Une partie des documents et des données qui sont produits au quotidien dans les entreprises doit être archivée pour être conservée pendant quelques années ou quelques décennies, afin de se conformer aux contraintes réglementaires ou pour constituer une documentation interne pour les équipes. C’était vrai dans l’environnement papier et c’est encore plus vrai dans l’environnement électronique. En effet, si les papiers savent plus ou moins se conserver tous seuls, les fichiers électroniques livrés à eux-mêmes sont rapidement inexploitables et illisibles.

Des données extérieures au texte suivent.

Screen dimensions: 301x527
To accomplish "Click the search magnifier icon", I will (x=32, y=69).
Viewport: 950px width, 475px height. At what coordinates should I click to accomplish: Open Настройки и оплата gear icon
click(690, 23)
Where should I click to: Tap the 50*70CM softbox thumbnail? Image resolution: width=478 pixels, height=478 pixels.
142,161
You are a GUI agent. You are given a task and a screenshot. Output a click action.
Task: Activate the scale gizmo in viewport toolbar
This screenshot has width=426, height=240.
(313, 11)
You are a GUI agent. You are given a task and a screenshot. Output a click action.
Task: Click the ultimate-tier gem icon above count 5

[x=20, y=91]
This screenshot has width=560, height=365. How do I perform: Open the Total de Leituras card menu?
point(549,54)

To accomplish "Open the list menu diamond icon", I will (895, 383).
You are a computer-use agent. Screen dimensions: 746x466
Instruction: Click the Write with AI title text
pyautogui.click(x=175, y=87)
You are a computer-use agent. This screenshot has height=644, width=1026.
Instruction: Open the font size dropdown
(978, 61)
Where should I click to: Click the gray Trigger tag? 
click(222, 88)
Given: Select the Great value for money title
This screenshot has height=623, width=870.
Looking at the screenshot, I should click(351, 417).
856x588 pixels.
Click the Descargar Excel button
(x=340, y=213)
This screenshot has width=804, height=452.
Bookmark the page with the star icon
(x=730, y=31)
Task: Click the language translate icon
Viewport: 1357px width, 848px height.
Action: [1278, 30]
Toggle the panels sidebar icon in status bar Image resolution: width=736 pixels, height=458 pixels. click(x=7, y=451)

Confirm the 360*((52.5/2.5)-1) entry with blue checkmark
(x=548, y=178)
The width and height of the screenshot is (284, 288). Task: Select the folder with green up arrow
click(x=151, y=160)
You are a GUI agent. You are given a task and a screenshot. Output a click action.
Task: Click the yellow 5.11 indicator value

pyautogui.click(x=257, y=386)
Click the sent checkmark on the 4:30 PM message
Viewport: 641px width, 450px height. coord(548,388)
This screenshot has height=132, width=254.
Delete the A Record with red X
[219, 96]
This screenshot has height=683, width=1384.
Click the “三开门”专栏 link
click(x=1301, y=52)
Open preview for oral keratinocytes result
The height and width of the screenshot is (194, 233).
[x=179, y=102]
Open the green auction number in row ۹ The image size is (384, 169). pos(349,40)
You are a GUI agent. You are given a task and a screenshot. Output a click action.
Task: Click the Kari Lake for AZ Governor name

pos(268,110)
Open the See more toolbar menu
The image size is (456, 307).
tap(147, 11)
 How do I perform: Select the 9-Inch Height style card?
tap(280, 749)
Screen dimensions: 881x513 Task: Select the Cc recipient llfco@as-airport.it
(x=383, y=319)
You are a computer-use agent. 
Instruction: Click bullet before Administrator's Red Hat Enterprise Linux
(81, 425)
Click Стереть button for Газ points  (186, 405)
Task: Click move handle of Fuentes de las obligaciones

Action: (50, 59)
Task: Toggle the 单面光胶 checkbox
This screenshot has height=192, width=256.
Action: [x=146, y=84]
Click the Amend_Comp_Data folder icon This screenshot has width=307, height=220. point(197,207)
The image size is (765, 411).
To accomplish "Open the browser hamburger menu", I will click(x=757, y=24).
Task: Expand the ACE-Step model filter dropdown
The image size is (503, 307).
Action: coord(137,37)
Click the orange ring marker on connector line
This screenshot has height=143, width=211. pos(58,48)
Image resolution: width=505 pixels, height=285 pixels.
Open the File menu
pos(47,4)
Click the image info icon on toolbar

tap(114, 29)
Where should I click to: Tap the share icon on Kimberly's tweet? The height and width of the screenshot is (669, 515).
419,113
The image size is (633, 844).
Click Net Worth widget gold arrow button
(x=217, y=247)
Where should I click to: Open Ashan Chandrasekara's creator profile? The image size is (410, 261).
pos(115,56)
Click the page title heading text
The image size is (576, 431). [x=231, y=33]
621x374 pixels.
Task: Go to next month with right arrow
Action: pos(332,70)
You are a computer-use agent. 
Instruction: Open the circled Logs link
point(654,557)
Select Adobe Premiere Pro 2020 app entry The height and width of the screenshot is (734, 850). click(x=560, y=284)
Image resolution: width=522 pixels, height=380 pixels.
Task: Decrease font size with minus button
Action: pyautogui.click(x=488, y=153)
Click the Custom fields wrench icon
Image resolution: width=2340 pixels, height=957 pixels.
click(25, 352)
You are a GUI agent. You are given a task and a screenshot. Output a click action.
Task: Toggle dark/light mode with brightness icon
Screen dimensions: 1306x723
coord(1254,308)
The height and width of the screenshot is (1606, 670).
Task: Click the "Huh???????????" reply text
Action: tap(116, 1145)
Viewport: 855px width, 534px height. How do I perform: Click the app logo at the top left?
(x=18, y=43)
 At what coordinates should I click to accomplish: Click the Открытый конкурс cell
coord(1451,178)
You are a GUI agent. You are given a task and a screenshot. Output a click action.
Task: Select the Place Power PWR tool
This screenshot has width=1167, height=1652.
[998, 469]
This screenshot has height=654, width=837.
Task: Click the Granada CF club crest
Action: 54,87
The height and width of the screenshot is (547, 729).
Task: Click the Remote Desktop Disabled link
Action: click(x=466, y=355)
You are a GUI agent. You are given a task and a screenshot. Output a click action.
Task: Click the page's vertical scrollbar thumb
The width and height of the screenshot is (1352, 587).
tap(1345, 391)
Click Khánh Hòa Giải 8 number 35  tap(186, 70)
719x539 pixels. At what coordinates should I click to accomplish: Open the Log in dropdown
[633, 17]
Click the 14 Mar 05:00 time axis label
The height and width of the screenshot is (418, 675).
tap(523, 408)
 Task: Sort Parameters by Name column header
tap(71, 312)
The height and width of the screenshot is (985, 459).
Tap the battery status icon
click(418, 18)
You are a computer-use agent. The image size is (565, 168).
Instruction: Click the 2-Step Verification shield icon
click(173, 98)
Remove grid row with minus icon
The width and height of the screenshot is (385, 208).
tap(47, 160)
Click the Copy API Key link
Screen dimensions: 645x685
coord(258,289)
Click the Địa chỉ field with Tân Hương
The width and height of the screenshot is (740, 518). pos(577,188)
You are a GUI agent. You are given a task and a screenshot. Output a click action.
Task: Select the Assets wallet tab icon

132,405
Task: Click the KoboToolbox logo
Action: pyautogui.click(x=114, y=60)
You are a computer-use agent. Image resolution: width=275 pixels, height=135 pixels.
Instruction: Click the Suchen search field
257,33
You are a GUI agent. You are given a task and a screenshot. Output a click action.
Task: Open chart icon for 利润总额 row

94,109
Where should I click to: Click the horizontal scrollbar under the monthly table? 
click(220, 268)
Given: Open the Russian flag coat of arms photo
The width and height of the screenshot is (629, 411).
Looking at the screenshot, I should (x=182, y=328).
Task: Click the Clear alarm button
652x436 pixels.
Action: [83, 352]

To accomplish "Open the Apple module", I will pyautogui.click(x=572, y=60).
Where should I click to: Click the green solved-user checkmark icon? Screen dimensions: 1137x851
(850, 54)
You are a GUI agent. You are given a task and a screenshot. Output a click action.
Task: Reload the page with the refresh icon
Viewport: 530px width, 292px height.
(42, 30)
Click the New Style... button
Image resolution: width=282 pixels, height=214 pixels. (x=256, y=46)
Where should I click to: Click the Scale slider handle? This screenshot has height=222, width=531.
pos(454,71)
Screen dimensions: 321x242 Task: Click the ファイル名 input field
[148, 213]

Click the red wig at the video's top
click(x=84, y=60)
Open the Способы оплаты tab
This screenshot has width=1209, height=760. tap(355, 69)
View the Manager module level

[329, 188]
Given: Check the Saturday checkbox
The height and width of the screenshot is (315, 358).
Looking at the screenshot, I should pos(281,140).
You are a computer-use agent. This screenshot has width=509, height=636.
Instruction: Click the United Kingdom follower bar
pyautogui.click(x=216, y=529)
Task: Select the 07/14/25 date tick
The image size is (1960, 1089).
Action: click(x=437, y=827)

L’archivage électronique doit répondre aux problèmes posés par l’obsolescence des supports et des formats de codage, ainsi qu’à la nécessité d’identifier et de décrire les documents et les données numériques.

Pour l’entreprise, il s’agit d’anticiper le risque de non-disponibilité des données en cas de problème juridique ou technique, et de le faire au meilleur coût.

L’archivage électronique est aujourd’hui encadré par plusieurs normes qui traitent chacune un ou plusieurs aspects de la question : la norme internationale ISO 15489 propose des principes directeurs, des procédures et une démarche pour maîtrise de l’archivage ; le modèle européen MoReq2 détaille les spécifications fonctionnelles d’un système d’archivage électronique (Electronic Records Management System) ; la norme française NF 42-013 définit le cadre et les procédures de conservation des documents numériques natifs ou numérisés ; la norme OAIS définit un modèle d’information et un modèle fonctionnel pour la pérennisation de l’information numérique.